Mathew shuddered and let out a squawk. “Not rice! I still can’t do the rice thing. Maggots! It’s a long story.”
Terry Magill and Mathew Consiglio (above) were heading back to the east with a Nowra venture in mind when we were exploring the south of Western Australia.
We bumped into them first at Munglinup and a couple of days later backed Isabel up beside them at postcard-pretty Lucky Bay. We liked their company and we liked their style on two counts: first they had a bit of get-up-and-go – combining a solid work ethic and entrepreneurial ideas – and second they served a salubrious spread to pick at with wine as the sun set.
Joe Hockey would be proud of these two Australians. No age of entitlement nonsense here. Terry had begun work as trolley boy at Woolworths and worked his way through the ranks to third in charge of a supermarket. Most of his time was spent managing bottle shops at various stores,
Mat was also at Woolies for four years, two as customer service manager and two in the office doing public liability.
“We got sick of the same routine every week,” said Terry. So they hopped on a plane to Perth, bought a vehicle and drove 1000km north to Minilya, a roadhouse managed by Terry’s sister Danielle.
At Minilya they learned the takeaway ropes and much more: remote roadhouses are little communities with fuel, accommodation, camping, modest restaurants and shops with basic supplies and the ubitiquous over-priced T-shirts.
For 18 months the couple (they’re engaged) worked, explored nearby Ningaloo Reef, helped ill-equipped or troubled travellers and saved enough for a grubstake for their own business.
“We loved it up there,” said Terry, “but we had other things we wanted do.”
They bought a van and took a leisurely long road back to NSW, exploring Oz in company with the Grey Nomads and young foreign backpackers they had served at Minilya. They were fishing along the way with a spectacular lack of success and collecting elements as souvenirs – white sand here, red soil there, a rock here.
We joined them for sundowners each night. I plonked down a rudimentary plate of brie and biscuits; they presented stylishly displayed hors d’oeuvres and details of their plans to buy the Hillview Corner Store at Nowra.
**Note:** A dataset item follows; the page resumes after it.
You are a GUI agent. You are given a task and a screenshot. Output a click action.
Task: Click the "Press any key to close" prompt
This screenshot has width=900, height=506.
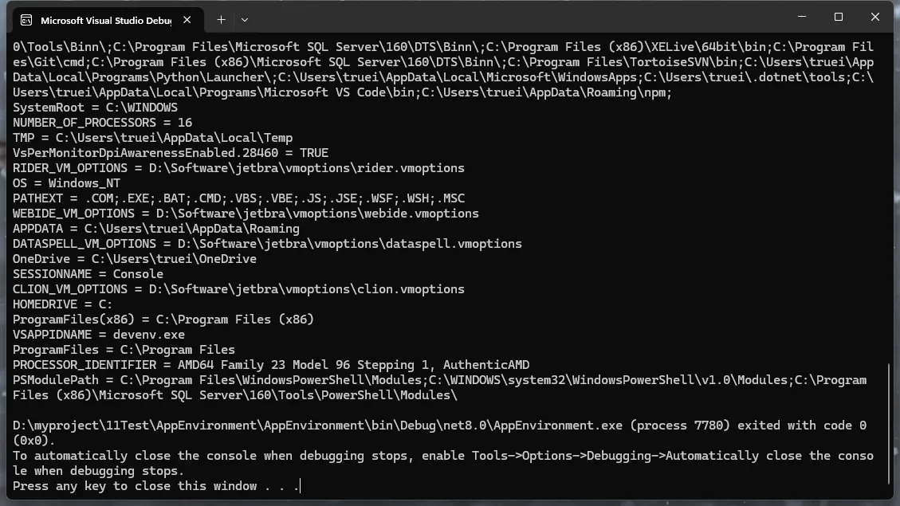coord(155,486)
Takeaways are a big part of the Four Square business and the boys had been giving it a lot of thought.
“We want a signature dish,” said Mat. “Probably something healthy to balance the fish and chips. Any ideas?”
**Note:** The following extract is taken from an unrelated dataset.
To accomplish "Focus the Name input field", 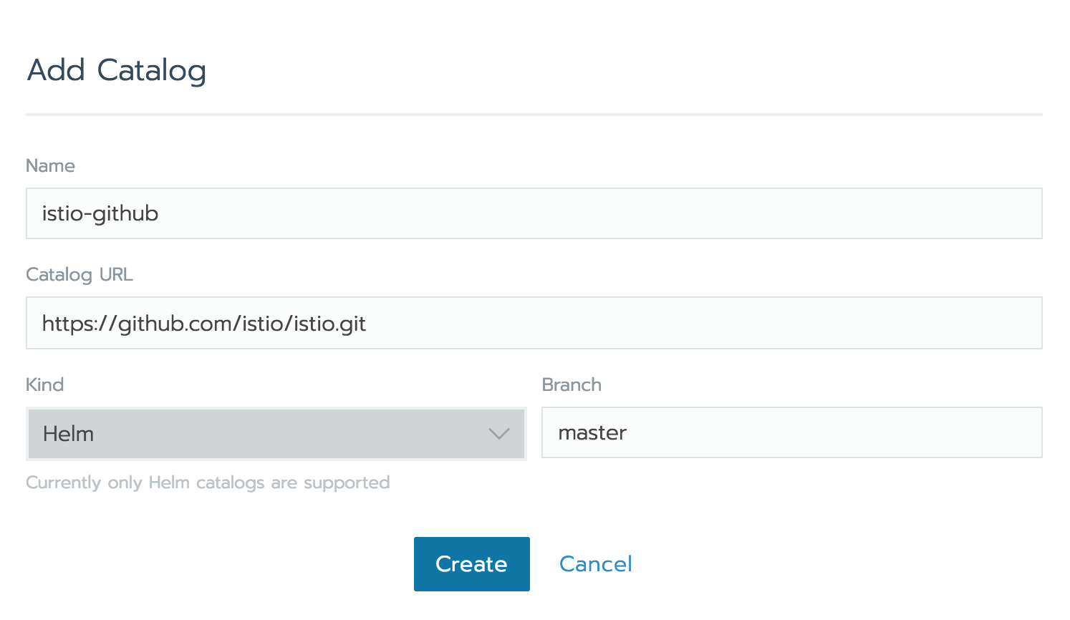I will pos(534,213).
I remembered the delectable sushi made by the French Hot Bread bakery in Maryborough. Morsels of crumbed chicken, avocado and tomato were stuffed in the centre of the rolls.
Mat’s rejection of the suggestion verged on paranoia. “Not rice!” He was coaxed to explain, with groans and shudders, his scarring experience in his younger days when he had to clean maggots from a large container. Revolted, he summoned his courage and still reeling walking back to the house when his mischievous sister threw a container of rice – maggots! – over him.
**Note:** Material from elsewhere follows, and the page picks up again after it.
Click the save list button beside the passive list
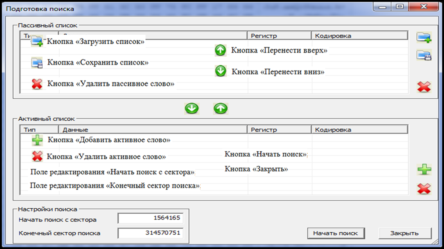The image size is (444, 249). click(x=424, y=56)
I suggested he might need counselling for his rice phobia but he said he’s working on it.
The boys headed across the Nullarbor and we headed back up north, calling into Minilya to meet Danielle and discuss briefly Mat’s rice problem. He had a bit of therapy handling some rice at Minilya, she smiled, and was much better by the time the boys left.
Terry and Mat are now working furiously at the Hillview Corner Store venture, revamping the store and upgrading the menu.
They just had their busiest day, had to rush out for more supplies and are compromising on the signature dish because it looks like it is sorting itself out: hamburgers filled with superb salad.
“Customers are telling us our hamburgers are like the old traditional ones and taste really fresh,” says Terry. “Apparently our plain burger is like a burger-with-the-lot at other places.”
Anyone knowing anyone travelling near Nowra might want to check in with the Hillview Corner Store in St Ann's Street and try the burgers. We’re going in the wrong direction right now but we will get there one day.